Friday, November 2, 2012

Quote of the Day


When the Reformation came, the providence of God raised Martin Luther to restore the gospel of pure, costly grace.  Luther passed through the cloister; he was a monk, and all of this was part of the divine plan.  Luther had left all to follow Christ on the path of absolute obedience.  He had renounced the world in order to live the Christian life.  He had learnt obedience to Christ and to his Church, because only he who is obedient can believe.  The call to the cloister demanded of Luther the complete surrender of his life.  But God shattered all his hopes.  He showed him through the Scriptures that the following of Christ is not the achievement or merit of a select few, but the divine command to all Christians without distinction.  Monasticism had transformed the humble work of discipleship into the meritorious activity of the saints, and the self-renunciation of discipleship into the flagrant spiritual self-assertion of the 'religious.'  The world had crept into the very heart of the monastic life, and was once more making havoc.  The monk's attempt to flee from the world turned out to be a subtle form of love for the world. …once more he must leave his nets and follow.   The first time was when he entered the monastery, when he had left everything behind except his pious self.  This time even that was taken from him.  He obeyed  the call, not through any merit of his own, but simply through the grace of God.  Luther did not hear the word:  'Of course you have sinned, but now everything is forgiven, so you can stay as your are and enjoy the consolations of forgiveness.'  No, Luther had to leave the cloister and go back to the world, not because the world in itself was good and holy, but because even the cloister was only a part of the world.

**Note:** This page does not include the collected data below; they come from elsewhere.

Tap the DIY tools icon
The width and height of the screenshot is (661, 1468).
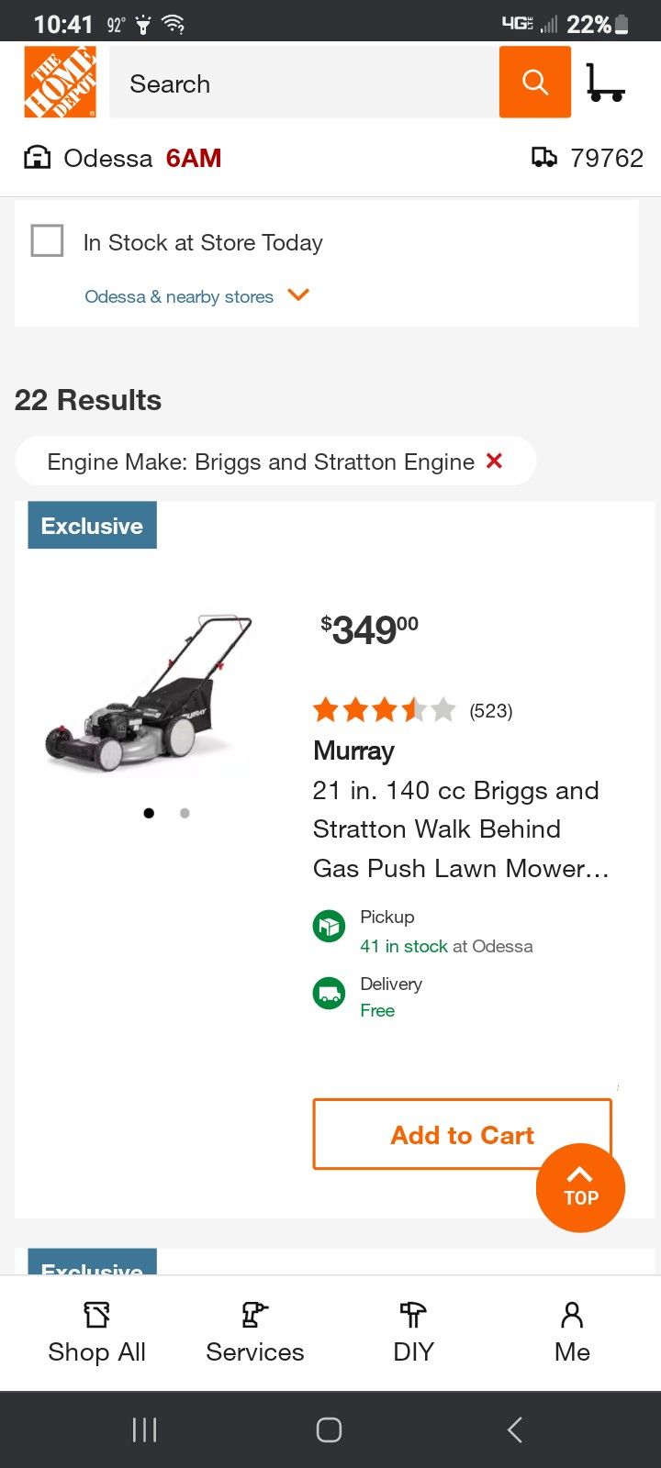tap(412, 1314)
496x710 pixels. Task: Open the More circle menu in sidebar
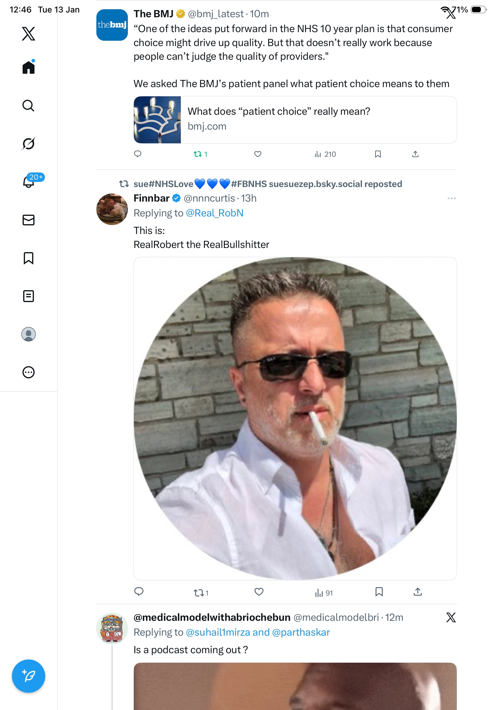point(28,372)
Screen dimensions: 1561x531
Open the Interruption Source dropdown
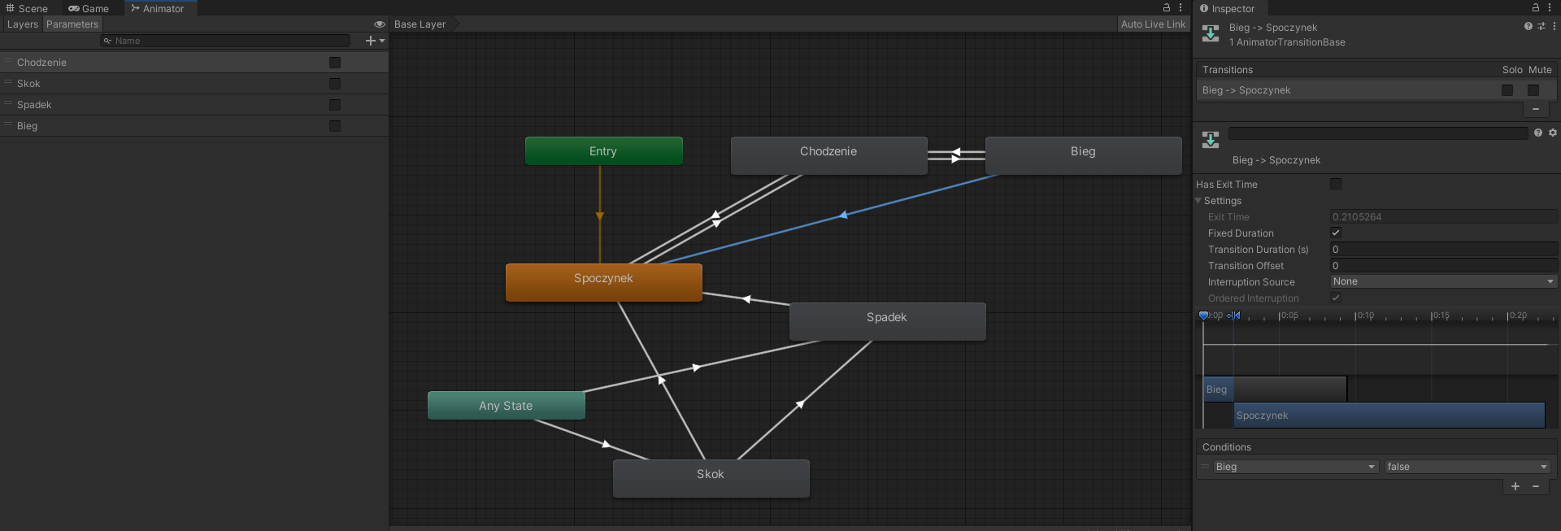pyautogui.click(x=1443, y=281)
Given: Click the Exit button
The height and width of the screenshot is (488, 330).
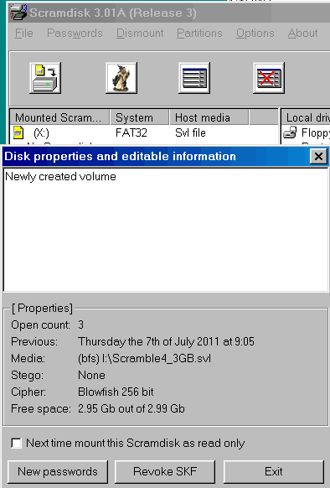Looking at the screenshot, I should [273, 471].
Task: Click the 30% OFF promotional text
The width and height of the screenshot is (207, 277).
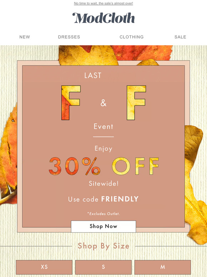Action: click(104, 166)
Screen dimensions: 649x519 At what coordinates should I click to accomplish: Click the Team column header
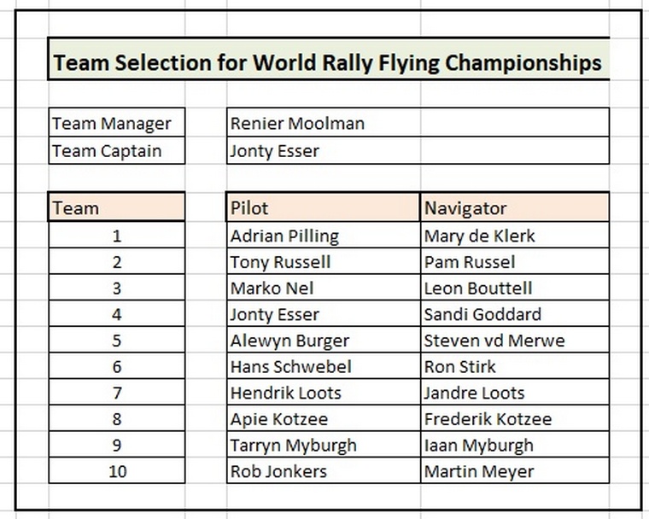117,207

Luther's return from the cloister to the world was the worst blow the world had suffered since the days of early Christianity.  The renunciation he made when he became a monk was child's play compared with that which he had to make when he returned to the world.  Now came the frontal assault.  The only way to follow Jesus was by living in the world.  Hitherto the Christian life had been the achievement of a few choice spirits under the exceptionally favorable conditions of monasticism; now it is a duty laid on every Christian living in the world.  The commandment of Jesus must be accorded perfect obedience in one's daily vocation of life.    The conflict between the life of the Christian and the life of the world was then thrown into the sharpest possible relief.  It was a hand-to - hand conflict between the Christian and the world.

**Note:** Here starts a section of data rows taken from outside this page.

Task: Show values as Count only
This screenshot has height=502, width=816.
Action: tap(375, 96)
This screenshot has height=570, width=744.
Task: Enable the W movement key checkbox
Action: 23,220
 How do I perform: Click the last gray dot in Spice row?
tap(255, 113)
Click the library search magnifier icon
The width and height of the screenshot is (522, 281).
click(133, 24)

It is a fatal misunderstanding of Luther's action to suppose that his rediscovery of the gospel of pure grace offered a general dispensation from obedience to the command of Jesus, or that it was the great discovery of the Reformation that God's forgiving grace automatically conferred upon the world both righteousness and holiness.  On the contrary, for Luther the Christian's worldly calling is sanctified only in so far as that calling registers the final, radical protest against the world.  Only in so far as the Christian's secular calling is exercised in the following of Jesus does it receive from the gospel new sanction and justification.  It was not the justification of sin, but the justification of the sinner that drove Luther from the cloister back into the world. The grace he had received was costly grace.  It was grace, for it was like water on parched ground, comfort in tribulation, freedom from the bondage of a self-chosen way, and forgiveness of all his sins.  And it was costly, for, so far from dispensing him from good works, it meant that he must take the call to discipleship more seriously than ever before.  It was grace because it cost so much, and it cost so much because it was grace.  That was the secret of the gospel of the Reformation - the justification of the sinner.